The startup has pulled off a feature that artificial intelligence giants and natural language processing software have been working on for years.
Among the billion dollar technology giants with their three-story booths at Mobile World Congress 2018, there was a pair of entrepreneurs wandering around talking about an AI breakthrough that they just launched in a new iOS and Android app called Otter.ai.
When we sat down to talk about it in a tiny meeting room in the back corner of Fira Barcelona's Hall 2, Sam Liang placed his iPhone on the table and tapped the record button in the Otter app. As the CEO of AISense--the company behind Otter.ai--Liang started explaining how the 15-person startup from Los Altos, CA took a different approach to understand audio data than Amazon Alexa, Google Assistant, and the other companies working on speech recognition.

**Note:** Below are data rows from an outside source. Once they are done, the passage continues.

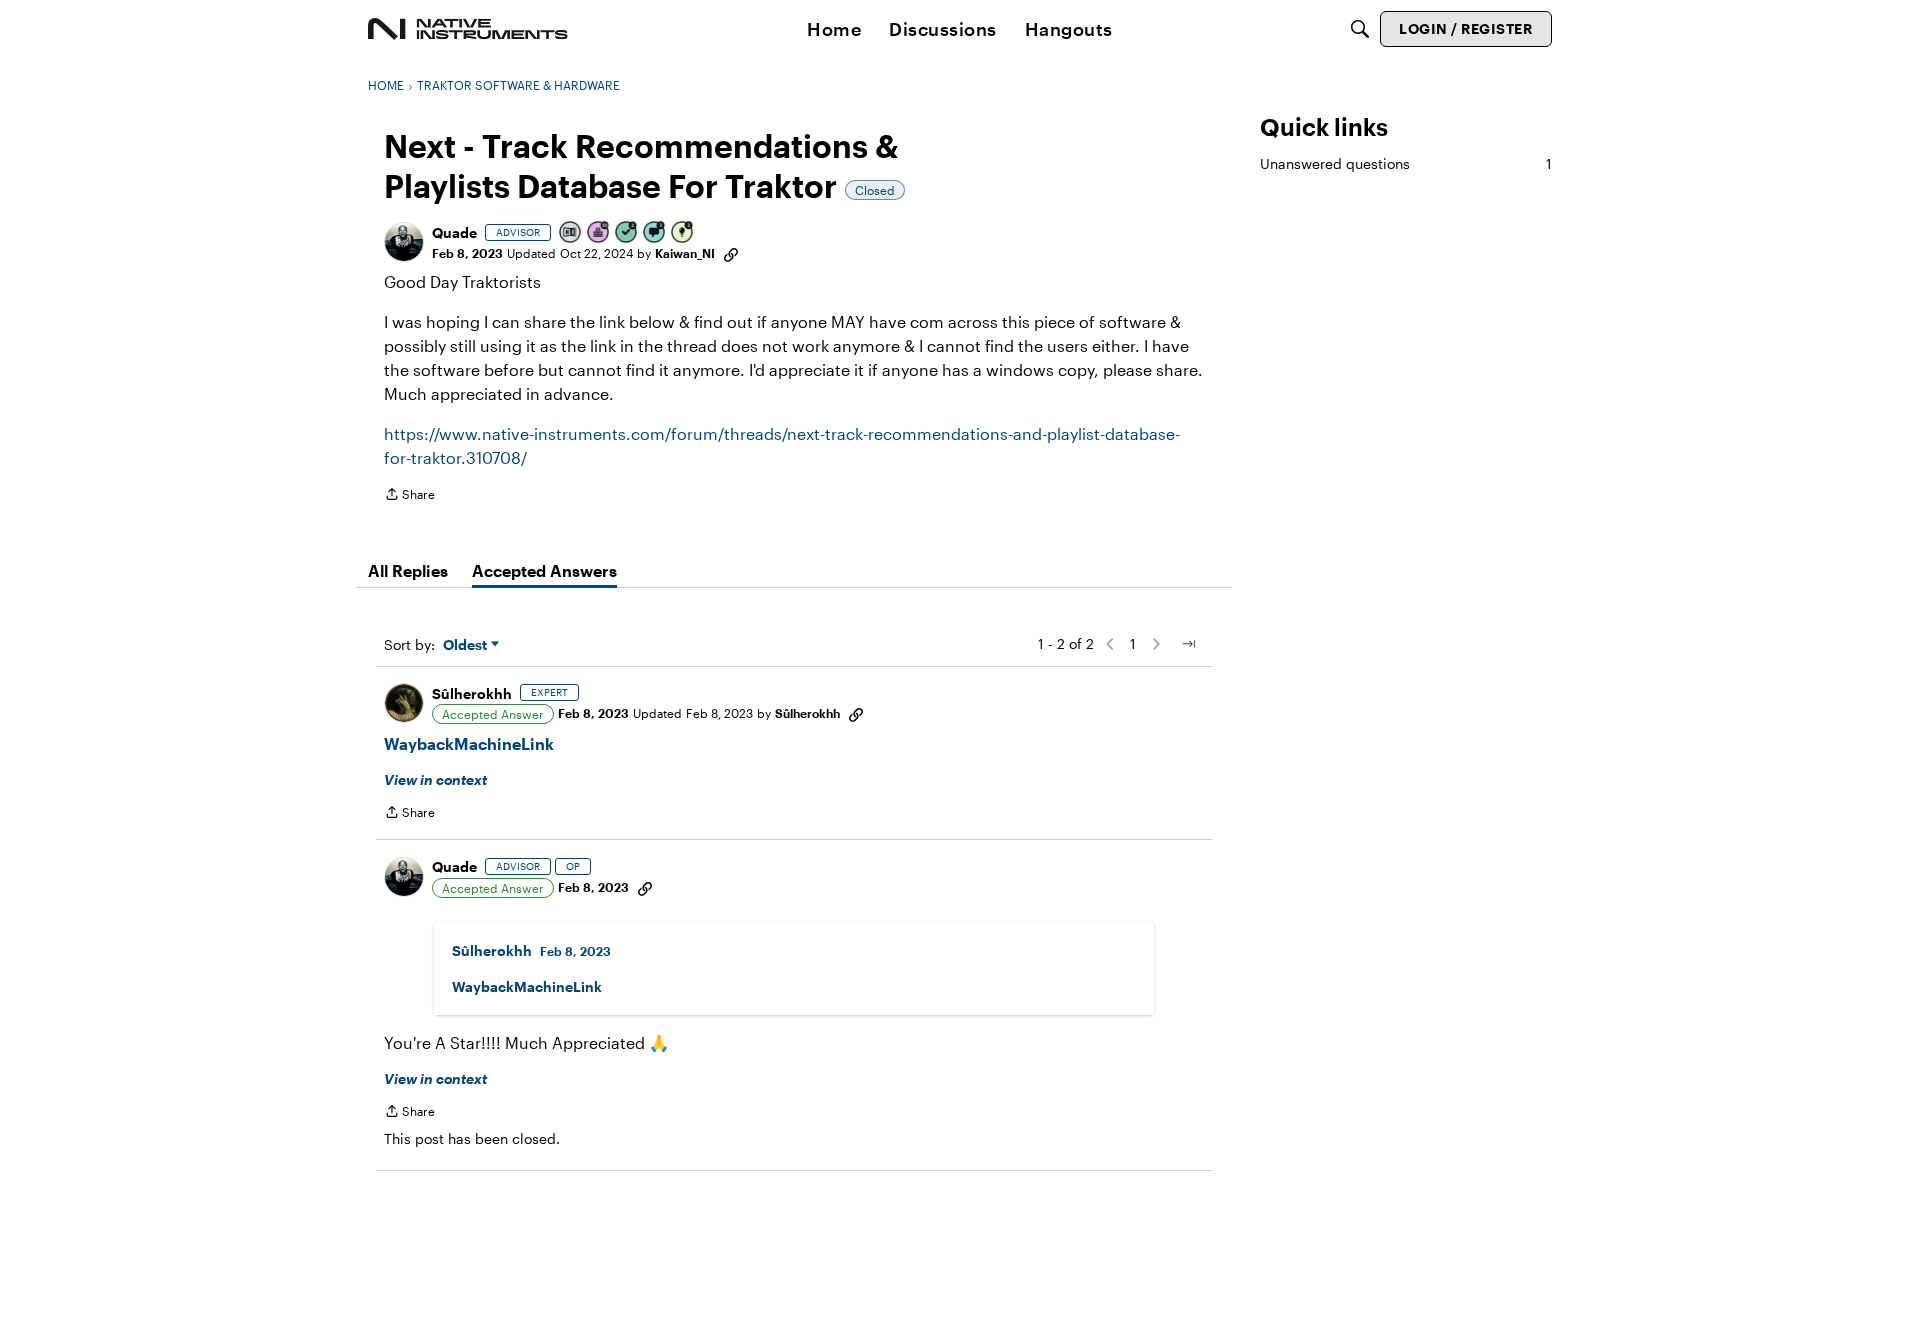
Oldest (467, 645)
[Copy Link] (731, 253)
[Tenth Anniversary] (599, 233)
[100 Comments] (655, 233)
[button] (404, 242)
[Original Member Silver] (571, 233)
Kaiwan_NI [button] (685, 253)
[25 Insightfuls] (683, 233)
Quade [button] (454, 232)
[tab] (408, 571)
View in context (435, 779)
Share (409, 496)
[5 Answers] (627, 233)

As Liang gave his pitch, Otter started spitting out text--with roughly a 2-3 second delay. And since Liang had set up our meeting in the app beforehand, the software automatically recognized when his teammate Seamus McAteer chimed in with his own comments or I interrupted with follow-up questions.
While Otter's natural language processing wasn't perfect by any means--punctuation is missing, words are misunderstood, speakers are sometimes misidentified--it's remarkably close, especially considering its speed and the fact that the app is free.
"Our technology is quite different," said Liang, in his interview with ZDNet. "We call it 'Ambient Voice Intelligence' and we use the word ambient to indicate that this is working in the background... Your brain can only remember 10-20% of the information [from a meeting]... So we thought we can help people capture that information and then search for it really fast."
The search is the best feature. Once the recording is finished, the app's machine learning automatically creates about 10 keywords so that you know what the meeting was about. And you can start searching the full text right away. Also useful is that once you hone in on a keyword, you can hit the play button to listen to the section of the audio where it occurred.
The next best feature of the app is that you can share recorded meetings. So, if you have a meeting and a colleague can't attend, you can send them the transcript and audio afterward, so that they can find the stuff that's relevant to them.
All of the those advanced features are easiest if you connect your Google account to the app and import your contacts--so it works especially smoothly if your organization uses Google Apps. The Google integration isn't surprising since Liang is a former Google engineer.
McAteer has been working in mobile and data analytics for over 20 years. The rest of the team is made up of former Google, Facebook, Yahoo, and Nuance employees, as well as Ph.Ds and computer scientists from MIT, Stanford, and other top tech programs.
The team has been working on the technology behind Otter since January 2016. They have an API that they have licensed to other partners during the past year--primarily to offer transcription of audio files after they've finished recording. AISense used all of that partner data to tune and train their algorithms.
In January, they announced a licensing partnership with Zoom, the fast-growing video conferencing service, which now offers an option to transcribe video meetings after they've been recorded--powered by AISense.
With the launch of its own free app featuring real-time transcription, the company is moving to the next stage. It eventually plans to launch a premium version of its app, which will build on the functionality of the free version. For example, the free version will allow you to search meetings for the past 90 days. The premium version will extend that.
"The ability to remember, search, and share your voice conversations is the next frontier in collaboration," said Liang. "Otter empowers the user to use AI for everyday conversations, so they can focus on what is being said and forget about taking notes."
You can find the app at Otter.ai, the Apple App Store, and the Google Play Store. The iOS version is a little more polished at this point, but both are worth a try--and it's worth watching how this app develops and improves over time.
IBM Watson offers real-time text-to-speech services, but it uses a supercomputer to power it. So it's impressive what AISense pulled off with an app and a smartphone, and it was arguably one of the most important breakthroughs announced at Mobile World Congress 2018--despite flying under the radar.